What bothers me most is the wasted potential. The history of comics is full of ridiculous trends and absurd plots ripe for lampooning. You could easily devote an entire game to mocking the late '90s, or just Rob Liefeld's bizarre contortions of the human body. Unbound Saga makes half-baked attempts to work references to crossovers and amnesia into the humor, but the two jokes never manage to amuse, no matter how many times they're repeated.
The duo are suitably stereotypical, with Rick playing the beefcake powerhouse and Lori as the agile vixen in slutty attire. Inspiring nostalgia is undoubtedly part of the point, but it doesn't excuse the brainless button-mashing that almost makes X-Men: The Arcade Game look like BlazBlue.

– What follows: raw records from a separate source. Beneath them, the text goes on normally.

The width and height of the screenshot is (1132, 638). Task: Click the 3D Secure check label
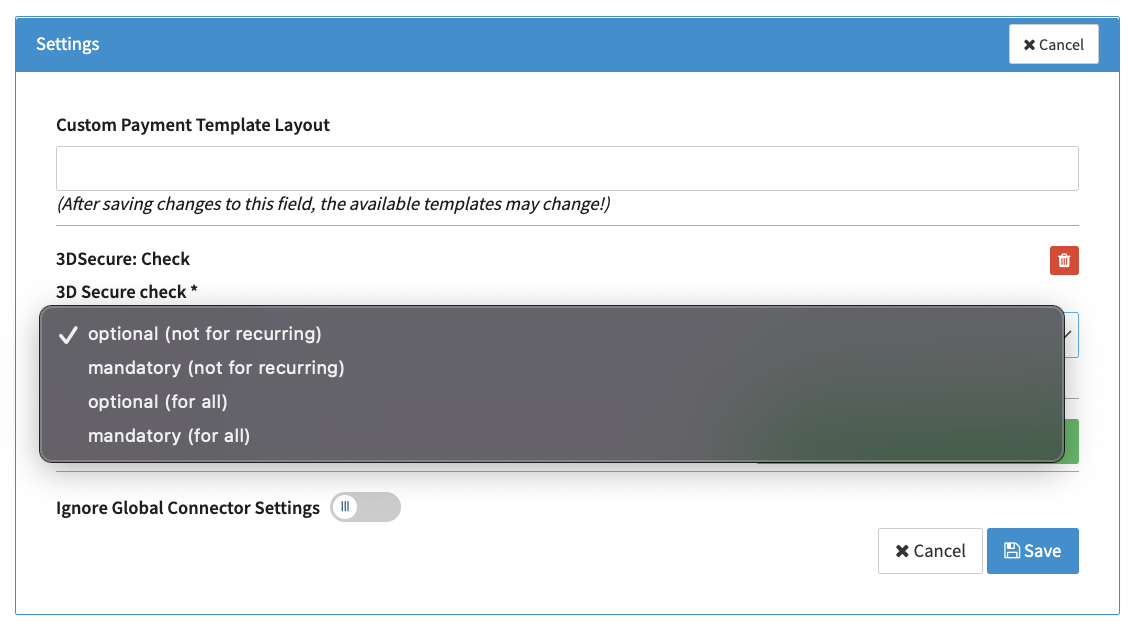point(126,292)
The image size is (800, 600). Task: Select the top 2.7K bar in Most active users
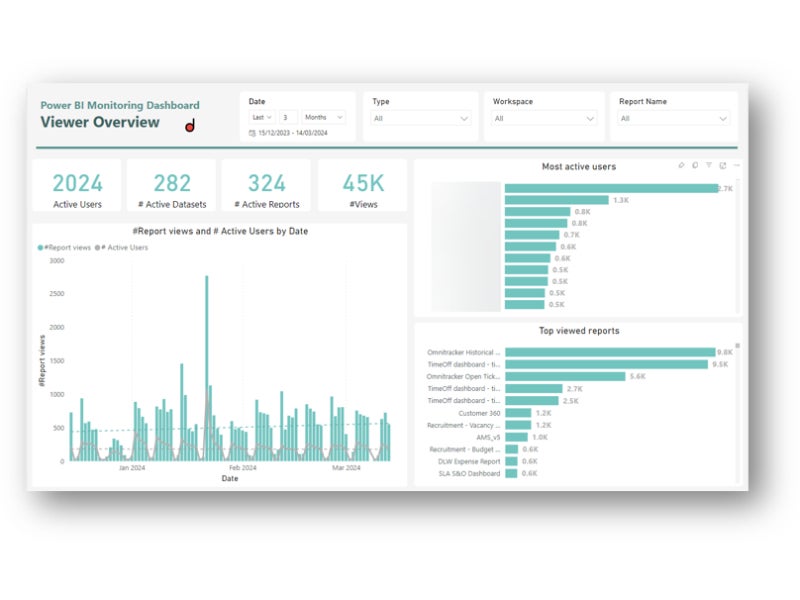[610, 187]

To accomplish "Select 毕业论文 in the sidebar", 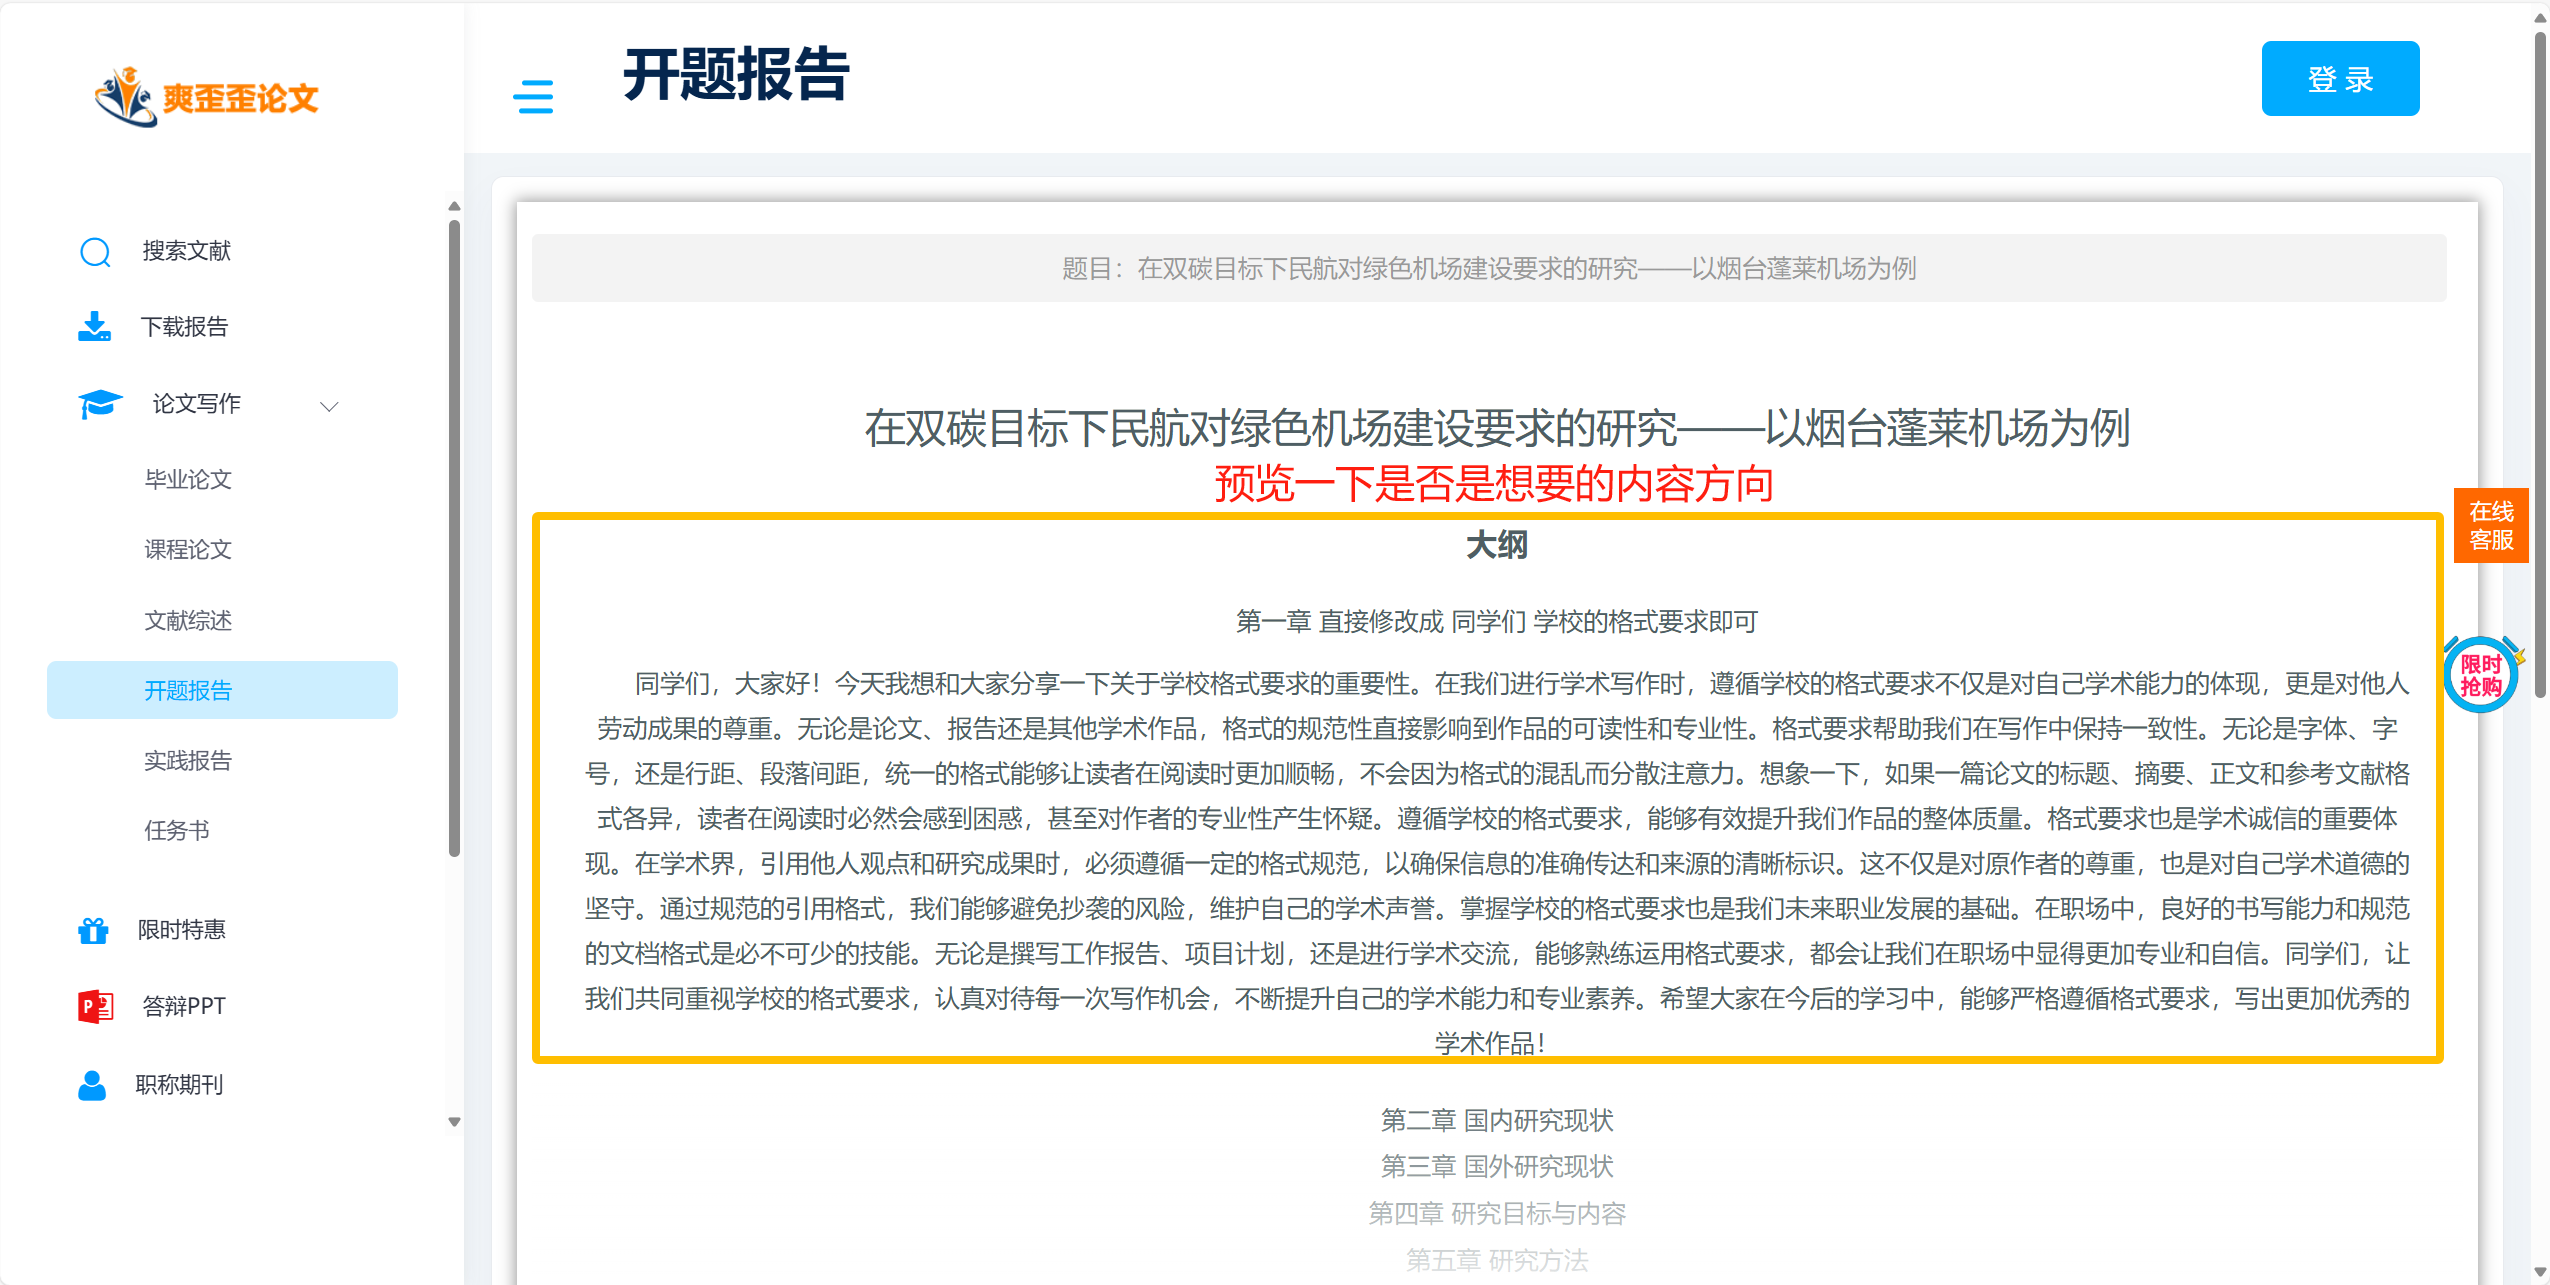I will 188,480.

Nor does it help that the enemies you battle at the beginning are reskinned and recycled throughout. There are simply more of them, and in groups, they have a knack for trapping you in deadly and unavoidable combos.
Unbound Saga at least makes an attempt at variety with skill-trees for both characters. For example: Rick's skills include marginally more effective combos, increased stamina, or more damage with environmental objects. The latter is one of Unbound Saga's few strengths, and each stage is littered with breakable objects that can be wielded as weapons.
No amount of customization can save this adventure from horrible pacing though. There is very little continuity as you move from panel to panel. One moment you're on a sun-baked rooftop, then a moonlit alley, and then down in the sewers for no apparent reason. At one point, Rick wonders aloud if they skipped a page. More like an entire issue. There is no feeling of progression, let alone a coherent story to lure you forward.
Unbound Saga has a tempting premise and a snazzy style, complete with visual sound effects, but the brawling action can't hold a candle to Scott Pilgrim vs. The World, or even Turtles in Time Re-Shelled. As a fan of the genre, it saddens me to say that the best thing about Unbound Saga is the unusually cool soundtrack.